There are other subtleties which make roles hard to work with. The same policies can have different effects for roles and users (e.g., permission to copy from other buckets).
IAM Roles can be useful, especially for bootstrapping (e.g. retrieving an encrypted key store at start-up), but only use them if you know what you're doing.
Conversely, tips like disabling SSH have negligible security benefit if you're using the default EC2 setup (private key-based login). It's really quite useful to see what's going on in an individual server when you're developing a service.
Also, it does matter whether you put a CDN in front of S3. Even when requesting a file from EC2, CloudFront is typically an order of magnitude faster than S3. Even when using the website endpoint, S3 is not designed for web sites and will serve 500s relatively frequently, and does not scale instantly.
Is the purpose of blocking 169.254.169.254 important because it could potentially give users access to the instance metadata service for your instance? I'd be interested to hear more information on securing EC2 with regards IAM roles, you seem to have lots of experience in that area.
The disabling SSH tip wasn't really about security (I agree that it has negligible security benefit), it's more about quickly highlighting parts of your infrastructure that aren't automated. It's often tempting to just quickly SSH in and fix this one little thing, and disabling it will force you to automate the fix instead.
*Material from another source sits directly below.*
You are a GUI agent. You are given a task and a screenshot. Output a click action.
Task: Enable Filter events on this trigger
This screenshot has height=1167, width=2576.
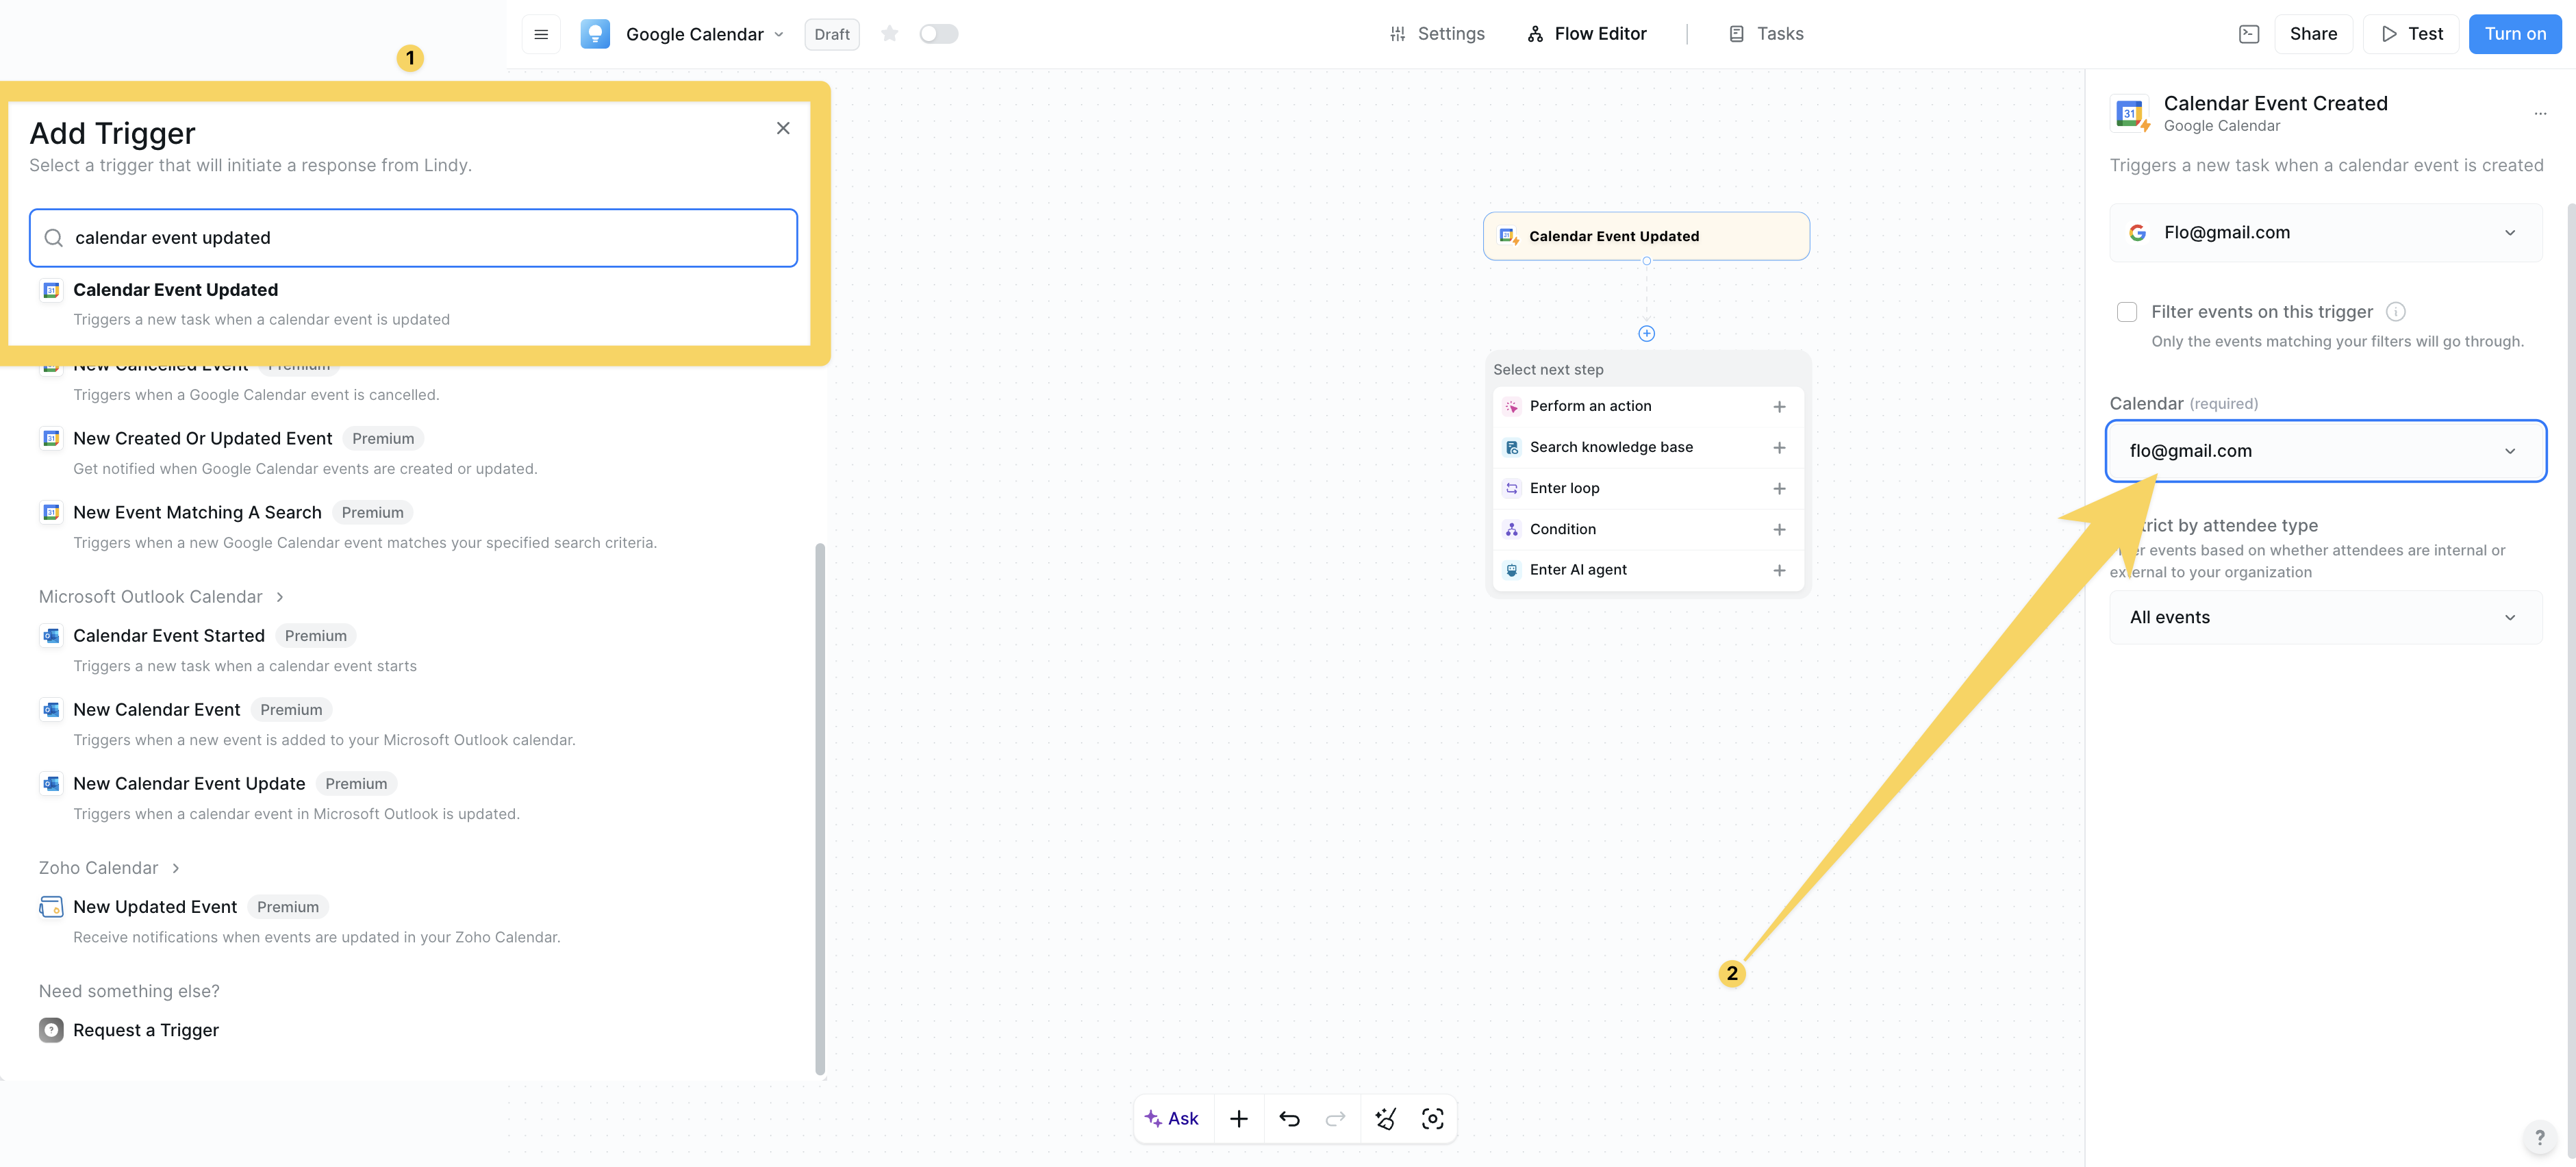(2127, 312)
The CDN info has been mentioned elsewhere too, lots of things I didn't know. I'll be updated the article soon to add all of the points that have been made. Thanks for the tips!
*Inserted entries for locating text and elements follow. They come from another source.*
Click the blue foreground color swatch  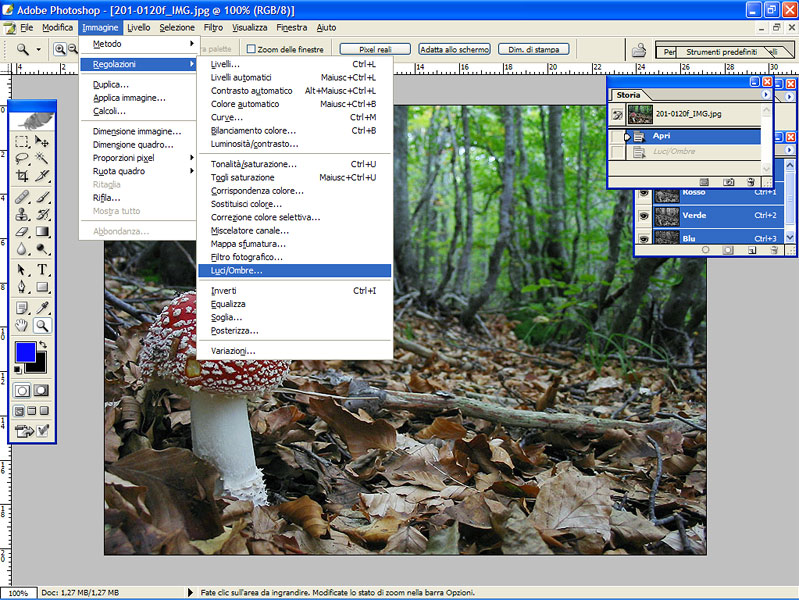click(26, 352)
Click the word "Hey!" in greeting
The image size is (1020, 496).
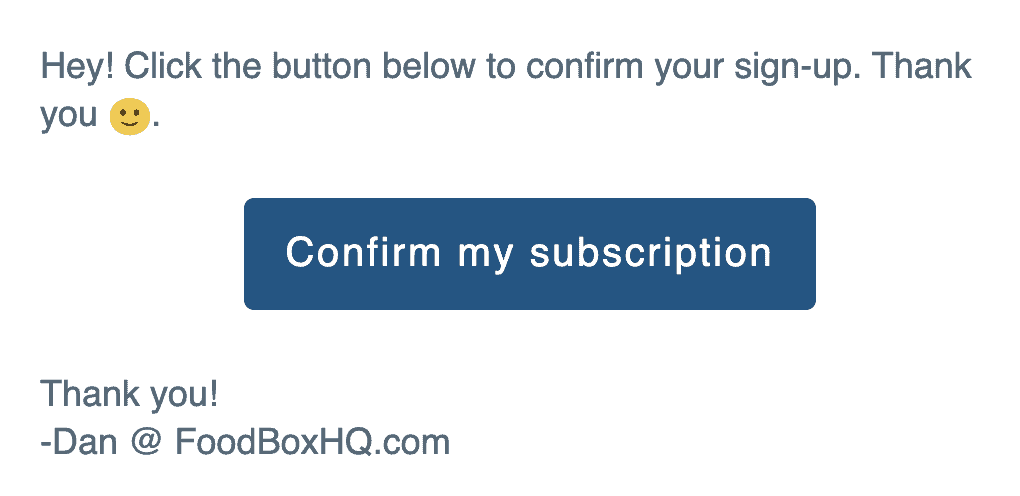77,66
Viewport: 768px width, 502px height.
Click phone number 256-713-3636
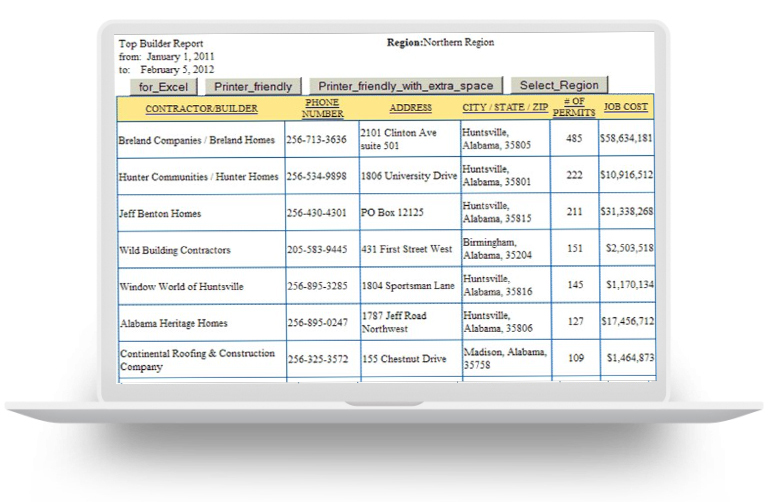(316, 140)
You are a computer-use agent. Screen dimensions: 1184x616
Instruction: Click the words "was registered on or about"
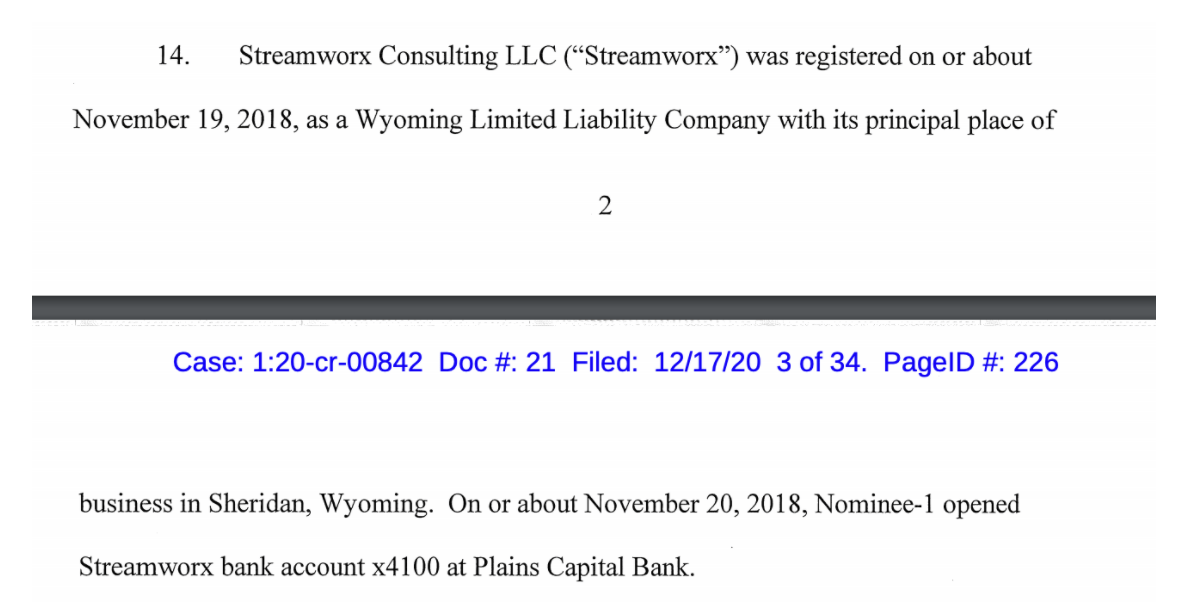[x=889, y=57]
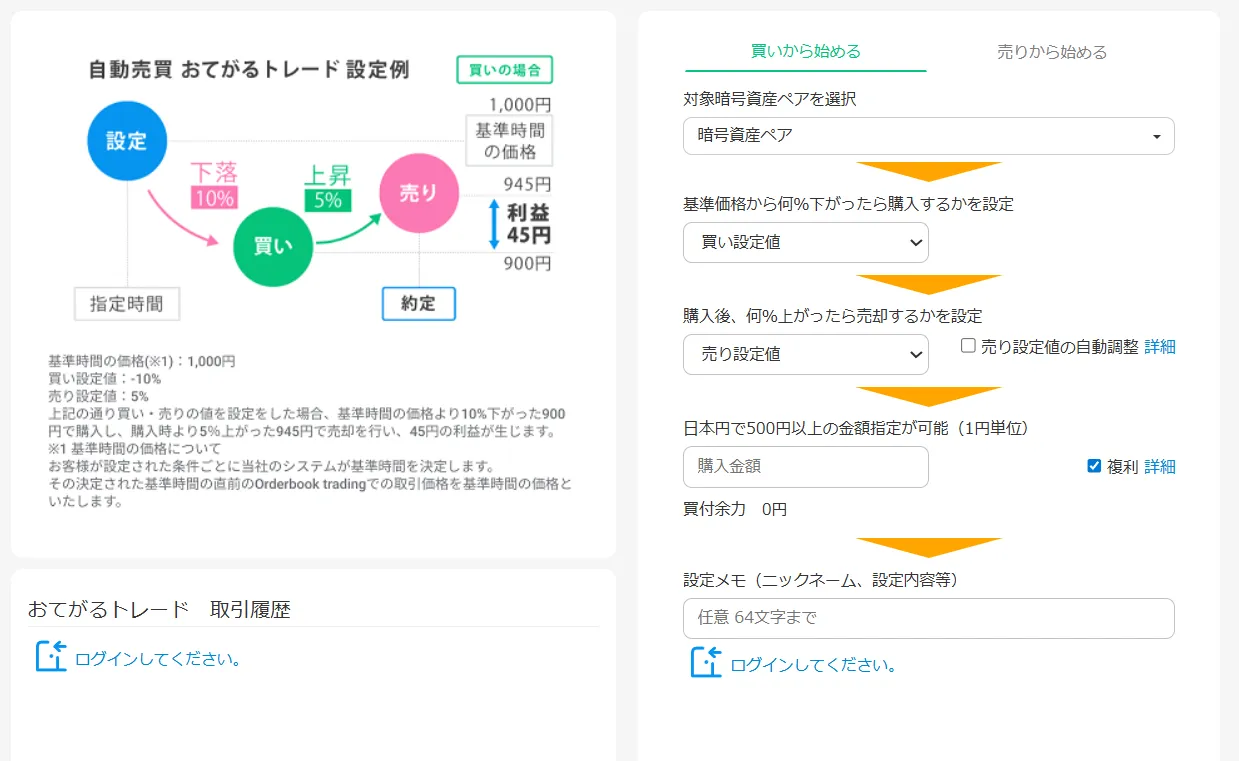1239x761 pixels.
Task: Click the 設定メモ text field
Action: click(928, 618)
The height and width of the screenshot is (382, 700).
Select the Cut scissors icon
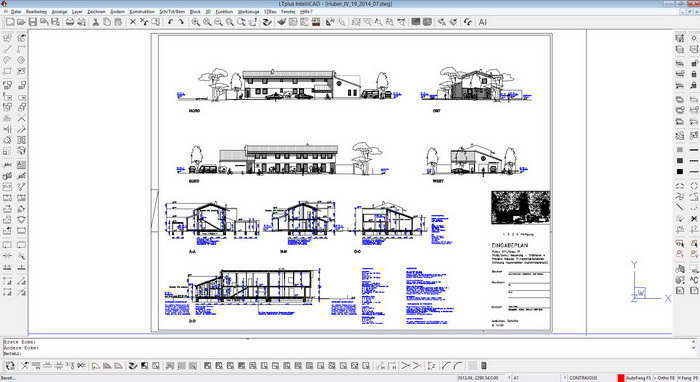[x=96, y=22]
I make sure all HTTP requests in my (Java) application go through a DNS resolver that throws an exception if:
ip.isLoopbackAddress() || ip.isMulticastAddress() || ip.isAnyLocalAddress() || ip.isLinkLocalAddress()
The last clause captures 169.254.169.254. Of course, many libraries use their own HTTP client, so it's easy to make a mistake.
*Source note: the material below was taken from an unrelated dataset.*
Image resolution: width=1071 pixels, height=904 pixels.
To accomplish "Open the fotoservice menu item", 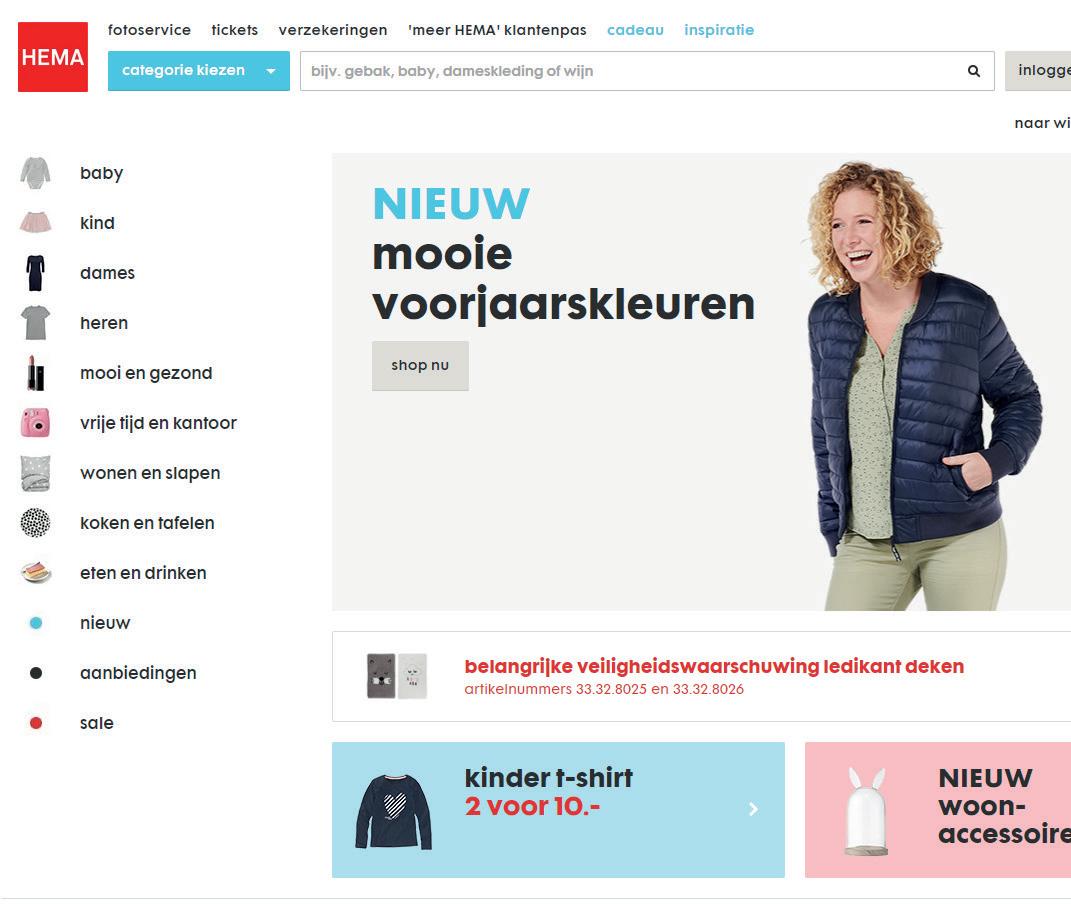I will pos(150,30).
I'm trying to bring my usage of IAM roles down to 0 as a matter of policy. Currently, I'm only using an IAM role to retrieve an encrypted Java key store from S3 (key provided via CloudFormation) and encrypted AWS credentials for other functions (keys contained in the key store). I'd be happier to bootstrap using CloudFormation with credentials that are removed from the instance after start-up.
Thanks for making updates. There are definitely some great tips in there.